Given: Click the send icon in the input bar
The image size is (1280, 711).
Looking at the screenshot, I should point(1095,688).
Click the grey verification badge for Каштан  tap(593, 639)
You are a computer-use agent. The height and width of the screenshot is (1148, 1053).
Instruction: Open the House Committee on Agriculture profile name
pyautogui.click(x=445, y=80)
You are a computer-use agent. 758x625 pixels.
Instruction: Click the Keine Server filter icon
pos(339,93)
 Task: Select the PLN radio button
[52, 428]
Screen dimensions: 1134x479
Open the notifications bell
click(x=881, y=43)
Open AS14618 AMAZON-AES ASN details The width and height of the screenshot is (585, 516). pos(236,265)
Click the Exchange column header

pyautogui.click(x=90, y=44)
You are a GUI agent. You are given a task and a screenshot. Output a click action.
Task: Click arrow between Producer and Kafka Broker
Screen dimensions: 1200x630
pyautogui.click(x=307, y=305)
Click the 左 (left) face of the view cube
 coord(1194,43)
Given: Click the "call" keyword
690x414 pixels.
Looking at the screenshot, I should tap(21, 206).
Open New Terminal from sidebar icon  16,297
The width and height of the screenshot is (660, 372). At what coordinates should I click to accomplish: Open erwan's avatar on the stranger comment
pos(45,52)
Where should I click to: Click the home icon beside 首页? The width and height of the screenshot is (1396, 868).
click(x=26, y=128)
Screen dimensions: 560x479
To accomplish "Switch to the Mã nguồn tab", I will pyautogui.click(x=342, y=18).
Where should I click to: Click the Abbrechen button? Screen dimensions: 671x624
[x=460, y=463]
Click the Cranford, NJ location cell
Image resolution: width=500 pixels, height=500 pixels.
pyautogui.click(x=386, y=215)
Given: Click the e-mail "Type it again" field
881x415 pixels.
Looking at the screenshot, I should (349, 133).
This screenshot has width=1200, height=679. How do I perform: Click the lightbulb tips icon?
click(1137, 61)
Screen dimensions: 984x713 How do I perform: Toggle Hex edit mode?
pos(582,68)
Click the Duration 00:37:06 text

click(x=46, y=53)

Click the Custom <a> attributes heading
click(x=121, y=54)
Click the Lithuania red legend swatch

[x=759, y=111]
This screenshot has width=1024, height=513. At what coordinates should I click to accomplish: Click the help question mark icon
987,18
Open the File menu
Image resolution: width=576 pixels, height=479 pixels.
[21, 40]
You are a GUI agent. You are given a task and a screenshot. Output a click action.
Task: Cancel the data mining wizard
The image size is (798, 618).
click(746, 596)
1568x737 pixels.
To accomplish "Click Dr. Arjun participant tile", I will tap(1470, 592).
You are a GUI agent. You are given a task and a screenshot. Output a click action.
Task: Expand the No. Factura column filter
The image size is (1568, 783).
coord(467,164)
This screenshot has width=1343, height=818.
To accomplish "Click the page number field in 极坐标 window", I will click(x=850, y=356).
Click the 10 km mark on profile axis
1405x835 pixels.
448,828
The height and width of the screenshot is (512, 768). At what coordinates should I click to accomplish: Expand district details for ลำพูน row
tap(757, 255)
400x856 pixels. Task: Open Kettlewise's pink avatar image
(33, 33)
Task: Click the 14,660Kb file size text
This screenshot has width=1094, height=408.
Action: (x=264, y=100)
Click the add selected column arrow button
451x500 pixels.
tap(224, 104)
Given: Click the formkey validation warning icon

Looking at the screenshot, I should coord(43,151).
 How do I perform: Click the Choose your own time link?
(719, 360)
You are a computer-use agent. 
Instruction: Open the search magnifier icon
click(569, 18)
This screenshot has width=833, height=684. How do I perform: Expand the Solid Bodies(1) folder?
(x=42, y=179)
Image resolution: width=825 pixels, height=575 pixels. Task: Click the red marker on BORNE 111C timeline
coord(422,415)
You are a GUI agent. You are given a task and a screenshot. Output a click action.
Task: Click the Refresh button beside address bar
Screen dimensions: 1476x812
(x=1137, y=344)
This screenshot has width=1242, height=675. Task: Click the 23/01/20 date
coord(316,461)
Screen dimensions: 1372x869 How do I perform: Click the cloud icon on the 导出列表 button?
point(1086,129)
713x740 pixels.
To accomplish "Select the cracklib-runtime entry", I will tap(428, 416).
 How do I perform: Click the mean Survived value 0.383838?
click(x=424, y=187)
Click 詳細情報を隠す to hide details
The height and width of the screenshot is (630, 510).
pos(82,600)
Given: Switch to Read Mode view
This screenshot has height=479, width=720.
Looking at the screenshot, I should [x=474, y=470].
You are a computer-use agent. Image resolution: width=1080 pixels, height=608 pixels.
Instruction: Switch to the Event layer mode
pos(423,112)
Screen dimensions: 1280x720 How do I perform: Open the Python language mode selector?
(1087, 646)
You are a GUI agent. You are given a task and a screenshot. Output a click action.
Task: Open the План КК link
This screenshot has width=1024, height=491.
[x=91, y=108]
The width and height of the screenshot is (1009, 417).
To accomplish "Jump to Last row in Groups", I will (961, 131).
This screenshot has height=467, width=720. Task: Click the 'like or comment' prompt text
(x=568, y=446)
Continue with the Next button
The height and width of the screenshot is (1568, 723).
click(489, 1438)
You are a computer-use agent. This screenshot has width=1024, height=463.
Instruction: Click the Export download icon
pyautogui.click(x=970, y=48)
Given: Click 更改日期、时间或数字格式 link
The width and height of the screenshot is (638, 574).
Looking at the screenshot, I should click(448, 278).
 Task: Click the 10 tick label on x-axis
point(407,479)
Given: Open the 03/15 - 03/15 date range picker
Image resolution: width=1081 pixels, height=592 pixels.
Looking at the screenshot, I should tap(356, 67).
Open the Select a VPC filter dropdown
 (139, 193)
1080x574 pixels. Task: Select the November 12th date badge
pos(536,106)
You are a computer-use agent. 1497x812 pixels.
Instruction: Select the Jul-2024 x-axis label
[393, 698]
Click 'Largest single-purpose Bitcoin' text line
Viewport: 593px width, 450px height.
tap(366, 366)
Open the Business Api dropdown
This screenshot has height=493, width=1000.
━━━━━━
Your task
Using the records above, give the number of lines in which the word "computer" occurs, and nothing else.

Answer to the exercise
6